NASA Releases Breakthrough Forest Biomass-Carbon Product
NASA’s GEDI mission has reached a major milestone with the release of its newest data product, which provides the first near-global estimate of aboveground forest biomass and the carbon it stores – filling a key gap in climate research.
The data enables research into how Earth’s forests are changing, what role they play in mitigating climate change, and the regional and global impacts of planting and cutting down trees.
With the new data product from GEDI, the Global Ecosystem Dynamics Investigation, ecosystem and climate researchers can quickly locate their regions of interest and study forest structure and carbon content with greater precision than in the past.
The new biomass product release comes as GEDI is within a one-year mission extension and represents the culmination of critical advancements in spaceborne lidar (a type of laser) research.
Counting carbon in Earth’s forests
GEDI is a high-resolution lidar instrument designed specifically to measure vegetation. From its vantage point aboard the International Space Station, GEDI rapidly bounces laser pulses off the trees and shrubs below to create detailed 3D maps of forests and land formations. The resulting data product, processed and gridded at a 1-km (0.39-square mile) resolution, allows researchers to study questions about forest ecosystems, animal habitats, carbon content, and climate change.
The Global Ecosystem Dynamics Investigation (GEDI) is a full-waveform lidar instrument that produces detailed observations of the three-dimensional structure of the Earth’s surface.
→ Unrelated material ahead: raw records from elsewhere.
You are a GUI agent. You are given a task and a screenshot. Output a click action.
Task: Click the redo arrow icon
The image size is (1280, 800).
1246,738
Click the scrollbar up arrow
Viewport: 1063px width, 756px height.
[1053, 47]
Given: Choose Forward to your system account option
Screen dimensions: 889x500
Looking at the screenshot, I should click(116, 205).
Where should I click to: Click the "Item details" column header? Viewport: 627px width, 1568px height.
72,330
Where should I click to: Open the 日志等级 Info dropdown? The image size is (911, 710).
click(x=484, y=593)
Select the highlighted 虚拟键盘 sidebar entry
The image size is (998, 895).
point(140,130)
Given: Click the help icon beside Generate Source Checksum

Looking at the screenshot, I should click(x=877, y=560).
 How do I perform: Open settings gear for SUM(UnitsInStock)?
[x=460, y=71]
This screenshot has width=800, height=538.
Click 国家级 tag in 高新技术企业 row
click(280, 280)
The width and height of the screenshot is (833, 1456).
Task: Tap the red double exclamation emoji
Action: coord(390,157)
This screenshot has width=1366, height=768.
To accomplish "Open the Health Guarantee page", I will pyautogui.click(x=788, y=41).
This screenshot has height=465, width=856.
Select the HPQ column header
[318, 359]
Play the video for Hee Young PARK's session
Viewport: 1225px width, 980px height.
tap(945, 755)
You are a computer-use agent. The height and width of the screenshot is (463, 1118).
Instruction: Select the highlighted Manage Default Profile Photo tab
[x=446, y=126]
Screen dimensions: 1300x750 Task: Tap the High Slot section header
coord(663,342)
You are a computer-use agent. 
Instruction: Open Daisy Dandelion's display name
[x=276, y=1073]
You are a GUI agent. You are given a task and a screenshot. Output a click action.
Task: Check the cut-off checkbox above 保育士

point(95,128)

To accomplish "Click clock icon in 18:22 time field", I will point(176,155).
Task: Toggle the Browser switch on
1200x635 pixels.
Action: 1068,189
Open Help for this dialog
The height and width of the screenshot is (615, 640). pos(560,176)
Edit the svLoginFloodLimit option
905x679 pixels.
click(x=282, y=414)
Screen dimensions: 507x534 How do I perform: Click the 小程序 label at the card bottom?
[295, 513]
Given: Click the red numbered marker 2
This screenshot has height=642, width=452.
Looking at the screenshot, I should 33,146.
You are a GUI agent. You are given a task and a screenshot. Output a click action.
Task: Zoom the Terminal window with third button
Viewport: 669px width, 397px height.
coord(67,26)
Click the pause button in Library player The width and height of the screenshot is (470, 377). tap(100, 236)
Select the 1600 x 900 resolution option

GEDI precisely measures forest canopy height, canopy vertical structure, and surface elevation which enhances our understanding of global carbon and water cycle processes, biodiversity, and habitat.
Credits: NASA
In its first three years in orbit, GEDI has captured billions of measurements between 51.6 degrees north and south latitudes (approximately the latitudes of London and the Falkland Islands, respectively).
The new data product combines data from GEDI with airborne and ground-based lidars to construct a global biomass map that reveals the amount of vegetation contained in an area.
“One big area of uncertainty is that we don’t know how much carbon is stored in the Earth’s forests,” said Ralph Dubayah, GEDI’s principal investigator and a professor of geographical sciences at the University of Maryland. Trees pull carbon from the atmosphere to fuel their growth. But scientists need to know how much carbon forests store so they can predict how much will be released by deforestation or wildfires. Approximately half of plant biomass is composed of carbon.
GEDI’s new product is not the first global biomass product, but it is the first to include well-described uncertainty for its estimates using advanced statistical models. This means GEDI’s biomass estimates also come with a sense of how accurate those measurements are. “That is, for each 1-kilometer estimate of average biomass, the mission knows how confident that estimate is,” Dubayah said.
The GEDI team has compared their results to forest inventories from the Food and Agriculture Organization of the United Nations and U.S. Forest Service Forest Inventory and Analysis data, and found that GEDI’s biomass estimates compared favorably to both. Cases where the GEDI product differed from the inventories highlight opportunities for further study and calibration.
“We can apply this framework to estimate biomass for entire countries – for example, many countries in the pan-tropical regions don’t have national forest inventories,” said John Armston, GEDI’s lead for validation and calibration and an associate research professor at the University of Maryland. “Now we have the means to provide an estimate of aboveground biomass with known uncertainty that can be used to support climate reporting and a broad range of applications.”
In many countries of the world, Armston said, there is big interest in using GEDI to examine forest and woodland definitions for carbon monitoring, but also to characterize ecosystem structure for biodiversity assessments.
“Resolving the structure of different forest and woodland ecosystems with much more certainty will benefit, not only carbon stock estimation, but also our understanding of their ecological condition and the impact of different land management practices,” he said.
Laying a foundation for future missions
The team will continue to refine its biomass estimates going forward, and has extended the mission to January 2023, providing time to collect even more data. Additionally, the International Space Station recently adjusted its orbit from 262 miles (421 kilometers) above Earth’s surface to about 258 miles (417 kilometers). The lower orbit will allow GEDI to have more uniform coverage, meaning fewer gaps in its data from east to west, giving the mission a more complete view of Earth’s temperate and tropical forests.
“With GEDI being able to collect data all the way to 2023, we’re getting closer to collecting data at the same time as the next generation of lidar and radar missions – like NISAR (NASA-ISRO SAR, launching in 2024),” said Laura Duncanson, an assistant professor at the University of Maryland and one of GEDI’s research scientists. “Eventually, the best products won’t just be based on GEDI, but on a combination of satellite data sources.”